Telstra to issue 500m Euro 10 year bonds, they seem to be building a bit of a war chest ATM, I wonder if it for impending problems or a buying spree.
 
Telstra to issue 500m Euro 10 year bonds, they seem to be building a bit of a war chest ATM, I wonder if it for impending problems or a buying spree.
Probably just rolling debt. But a good idea to lock it in for a while. (as long as currency is hedged?)

Impending problems could be more likely to do with changing habits. I posted this in ST1 Although other reports, from Andy Penn, no less, are less pessimistic
 
The drop in roaming revenue is an interesting one, I wonder how much revenue that generates.
Good articles Donna
 
TLS has picked up a bit over the last week or so.... $3.20 -> $3.50.

Probably in anticipation of an August report that is less bad, plus of course the bait of a dividend, no matter how scrawny.

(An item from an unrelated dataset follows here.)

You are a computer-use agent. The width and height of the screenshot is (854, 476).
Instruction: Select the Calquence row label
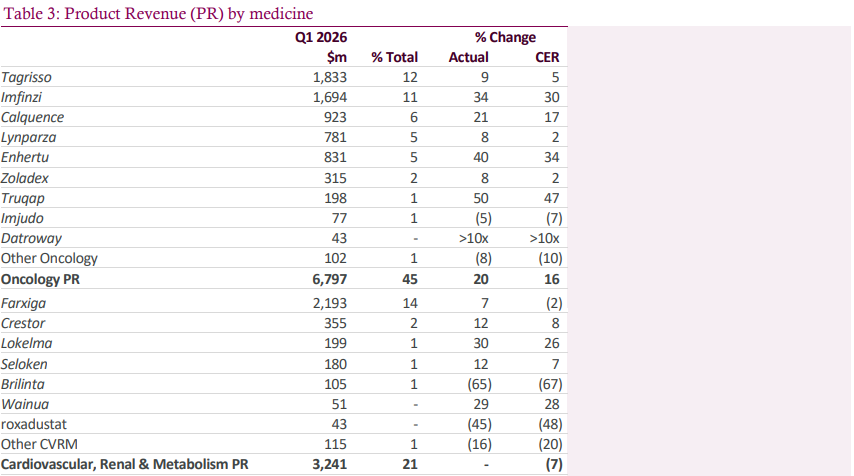[32, 117]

Also, seems to have moved to raise postpaid mobile pricing across the board by $5 to $15 a month. (which is bold)
 
from earlier this month: The 3.2 hectare complex is 25km from the Melbourne CBD, and incorporates 10 buildings, including Telstra's newest 6.1MW data centre and its adjacent 6.6MW data centre and associated energy centre. The transaction is expected to be completed by the end of August. The transaction will generate $416.7 million in proceeds. Due to the long tenure of the lease-back, the transaction will not be treated as a sale under accounting standards, therefore no accounting gain will arise.
 
in these days of climate change, it would be unfair (to glaciers) to compare TLS to them.

But, within the organisation, what have we got... declining fixed line, expanding mobile, 5G (the great hope for IoT) and the NBN. Plus infrastructure. One analyst, with the eye for a deal, came out with this:
That may be about to change after a restructure announced last year, which resulted in Telstra splitting its infrastructure assets into a separate business segment called InfraCo. InfraCo consists of exchanges, ducts, data centres, subsea cables, fibre and 8000 towers that host networking equipment. We have just seen a data centre at Clayton leased to a REIT (#2379).

Expect an Infrastructure entity to emerge; high yield, low growth, geared? .... especially in this 'low interest' era.